Reasonable Theory #4: Legends: Arceus Will Feature Very Few Pokemon Past Gen Four
Gamefreak has made it no secret that going forward, all Pokemon games will not include the entire Pokedex from launch. This has been proven with Sword & Shield still missing over two hundred Pokemon even after two rounds of DLCs. The Pokemon fanbase has been very divided over this issue since the launch of Sword & Shield. Unfortunately for those fans, Pokemon Legends: Arceus doesn’t seem to be alleviating that loss.
Since Legends: Arceus is taking place in a past version of the Sinnoh region, the region in which the Diamond & Pearl games take place, it makes sense that the focus would remain on Pokemon originally from those games. This is shown by the fact that only four Pokemon from more recent games have been shown to appear. Two of these Pokemon are starters, Rowlet and Oshawott, who are specifically brought by the professor from other regions. The other two are Basculin, who has a new evolution in Legends: Arceus, and Braviary, who has only been shown in its new and exclusive regional form. Also, of all the Pokemon originally introduced in Diamond & Pearl, only a handful have yet to appear in trailers or screenshots for Legends: Arceus, indicating that a huge percentage of the Pokemon in this game will be those native to Sinnoh.
Gamefreak has announced that despite the two new games coming out over the next few months, Pokemon Sword & Shield will still be the primary platform for competitive play. Both new games are also planned to connect to Pokemon Home, the software that allows Pokemon to be transferred between games. This could mean that upcoming games like Pokemon Brilliant Diamond & Shining Pearl as well as Pokemon Legends: Arceus will focus more on bringing missing Pokemon to Sword & Shield. It is worth noting that the largest groups of Pokemon that still haven’t made it into Sword & Shield yet are from the Diamond & Pearl games. So this could be Gamefreak’s way of completing the Sword & Shield National Dex without needing to do more DLC.

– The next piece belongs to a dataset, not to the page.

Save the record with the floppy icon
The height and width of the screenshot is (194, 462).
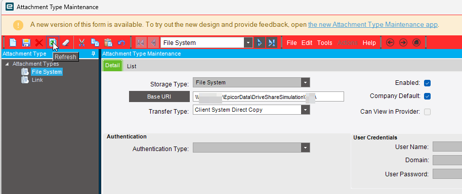point(26,42)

Out There Theory #4: There Are More Fighting Styles Than Just Strong and Agile
Pokemon Legends: Arceus is making a lot of changes to the Pokemon franchise, and one of the biggest ones is the battle system. Past games have all followed the usual turn-based style, where each Pokemon gets to act once on each turn, with the speed stat determining who goes first. Legends: Arceus is implementing a new style, where according to the website, “Pokemon’s stats and other factors determine how many actions each Pokemon gets to take and in what order”. Sometimes this does seem to allow Pokemon to take two actions in a row.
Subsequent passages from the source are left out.